My heart races as I eye the thick white envelope in our post office box. I hold my breath as I reach in and slowly pull it out. This is it. It’s real. I’m going off to college.
Back when I was a kid, college letters came in two formats – thin, narrow envelopes with a single sheet of rejection tucked inside, and thick envelopes that screamed, “Welcome!” as the glossy housing options and meal plan brochures came tumbling out. I’d had a few of the narrow kind but finally my day had come.
I dash back to the car and squeal across town, hastily parking outside my father’s office. I’m in such a hurry that I don’t even bother to check with his secretary. I dash around the corner, down the hall and throw open the door.
“IgotintocollegeI’mgoingtocollegeinCaliforniaIgotinIgotinSqueeeealll,” the words tumbling out of my mouth so quickly that spaces and punctuation can’t keep up.
I can see the exact moment that my father’s brain catches up with my enthusiasm. Not because he breaks into a huge smile. Oh no, his faces drains entirely of color and his eyes take on a look of absolute panic.
“You said I could go if I got in. I got in. I’m going. You said it. You can’t take it back now.”
“I know, but I just..I didn’t….”
“You didn’t think I’d get in, did you?”
He shakes his head, no words needed.
“You know what, Dad? I didn’t either. But I did. And now you have to pay for it.”
And he did. When I realized my dream of pursuing a degree in International Relations at a very exclusive liberal arts college in California, my mom and dad handed over every single penny he earned for two years to pay for it. In doing so, they taught me what it really means to support your children, especially when your child’s dream is your own personal nightmare.
That’s the funny thing about kids. Their youth and innocence prevents them from understanding all of the costs and implications associated with achieving their dreams. As parents, we have to strike that careful balance between encouraging them to work hard for their goals, but not telling them so much of the harsh reality that we completely discourage them.
My parents knew that balance well. “Do the research,” they said as they threw me out at the library. “Convince us that this college really is the best.” “Earn your place there. They don’t know us from Adam. If you want to go, you’re gonna have to get in on your own merits.”
My parents knew from the moment I pulled out the college guide that the tuition was going to stretch us thin. They could have called a halt to things, pulled reality down around my ears and sent me right back down the street to the local college. But they didn’t. They saw my dream, a real (and realistic) dream that was just barely beyond the limits of my fingertips. Instead of grabbing my ankles and holding me down, my father and mother gave me a whole bunch of little nudges, none so huge as to make a difference on their own. But when you put them all together, they were just enough to land me that thick envelope in our mailbox.
Even though paying a small fortune in tuition for my last two years of college was going to turn his hair white and give him nightmares, that day my dad said yes.

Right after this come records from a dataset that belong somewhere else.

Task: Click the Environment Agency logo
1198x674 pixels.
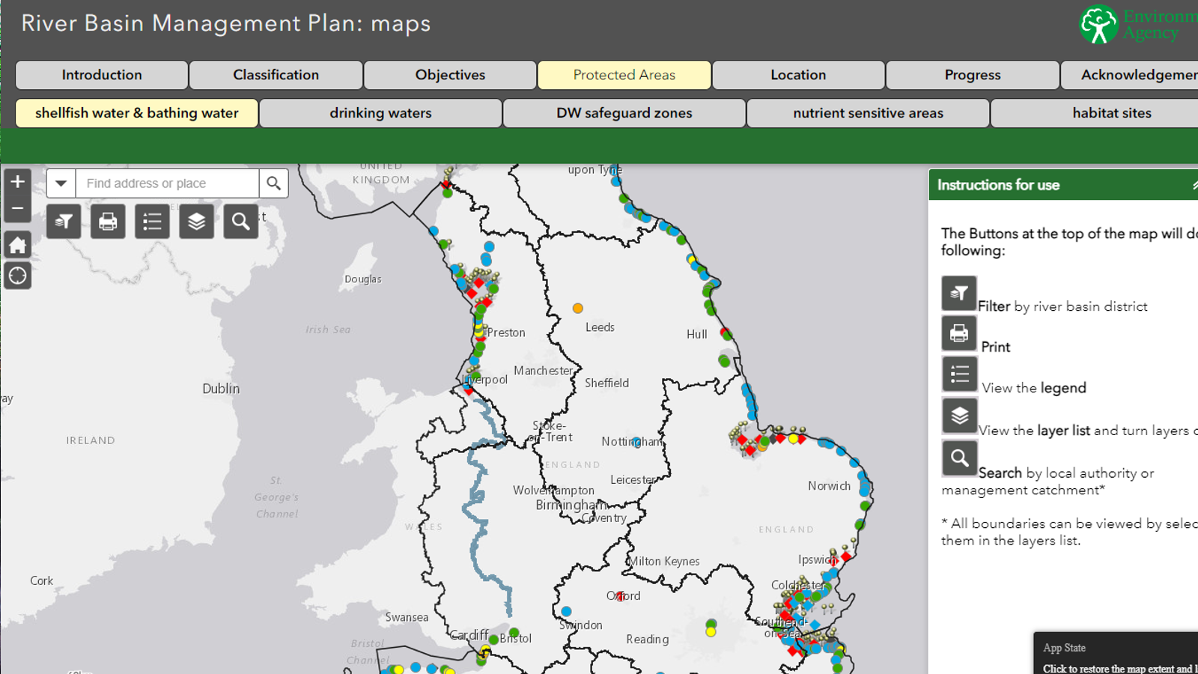Action: point(1099,25)
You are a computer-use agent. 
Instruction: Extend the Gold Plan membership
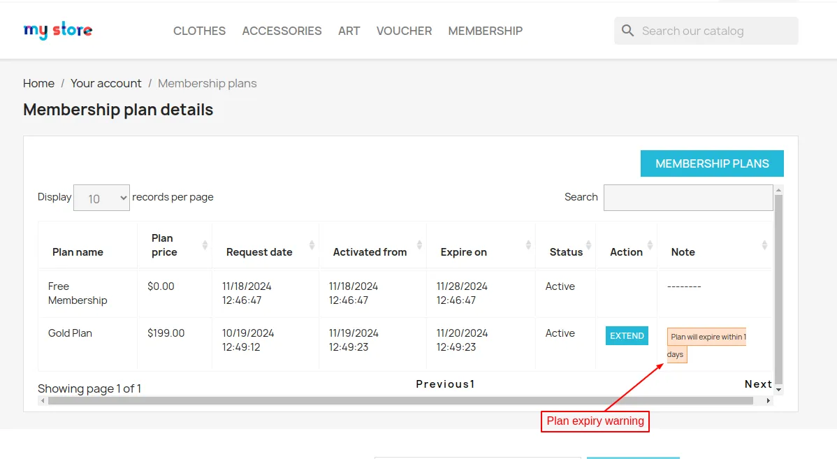[627, 336]
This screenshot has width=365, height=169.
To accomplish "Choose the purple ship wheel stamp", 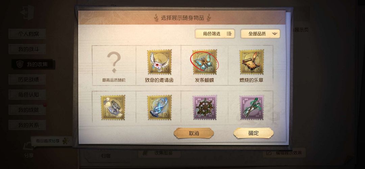I will click(204, 107).
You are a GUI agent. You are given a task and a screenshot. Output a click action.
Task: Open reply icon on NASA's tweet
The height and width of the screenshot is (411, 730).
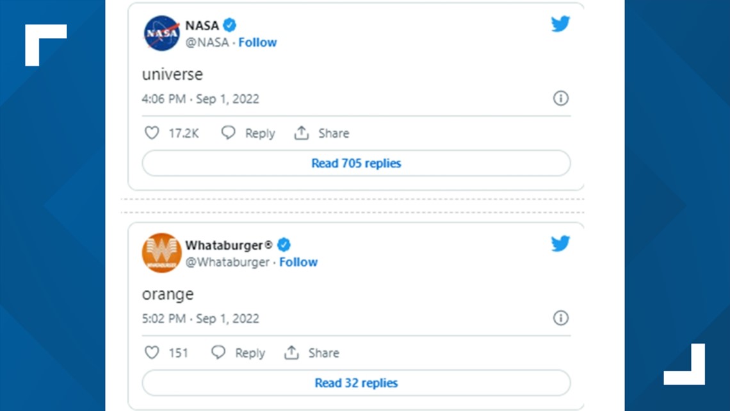tap(228, 133)
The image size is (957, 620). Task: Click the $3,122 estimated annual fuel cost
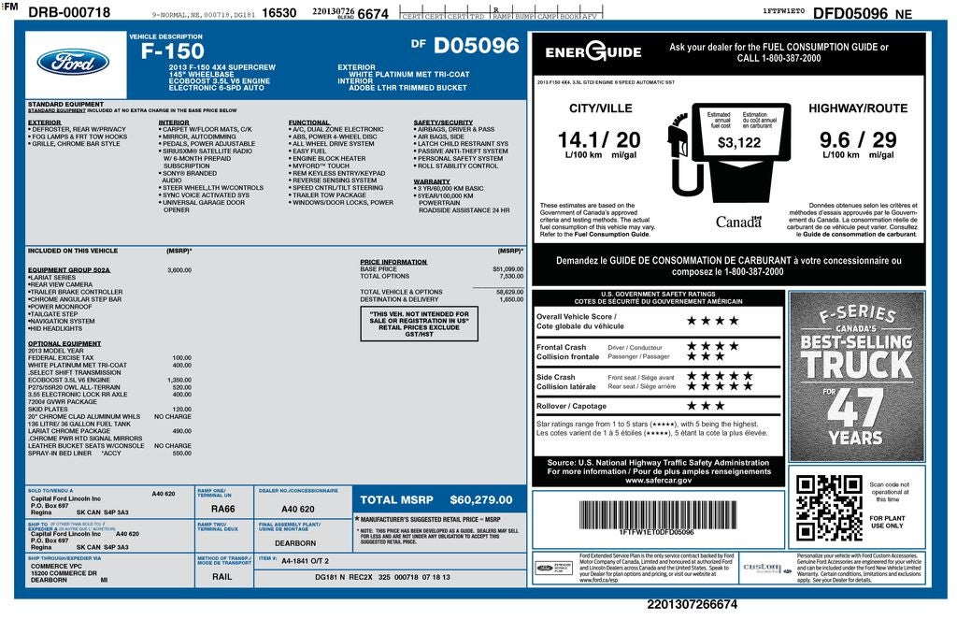coord(738,143)
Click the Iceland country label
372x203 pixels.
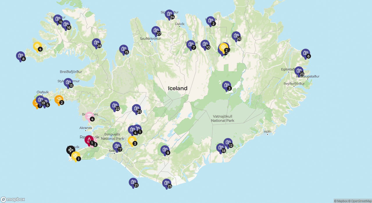point(178,88)
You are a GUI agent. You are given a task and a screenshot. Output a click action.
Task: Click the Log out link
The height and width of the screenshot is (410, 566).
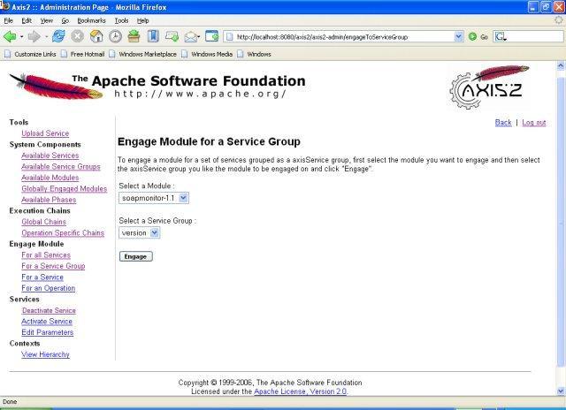click(x=533, y=122)
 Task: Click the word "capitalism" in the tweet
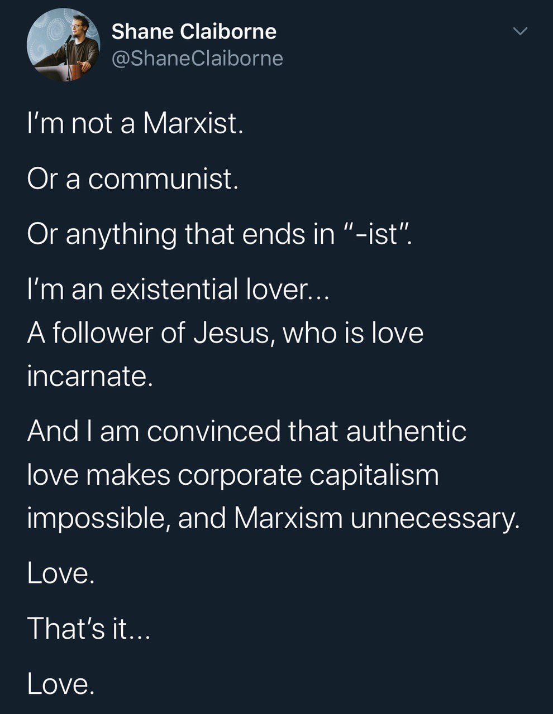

Now I’m a grown up with my own kids staring up at me. Their dreams are still as little as they are. They want to be like me, or like their dad, or stay home and play with babies. I know that this won’t always be the case. Someday those kids are going to come running in the door with their words tripping out of their mouths faster than they can speak. They are going to drop some bombshell of a dream made reality on my doorstep.
Even though it will give me my own set of nightmares and turn my blonde locks grey, I will say yes. I just hope that when I do, my kids will look up at me with the same love and admiration as I have for my parents. If they forget, that’s okay. I know that one day they’ll realize just how much the sacrifice cost me, and they’ll do the same thing for the next generation to come. Making dreams come true is what being a parent is all about.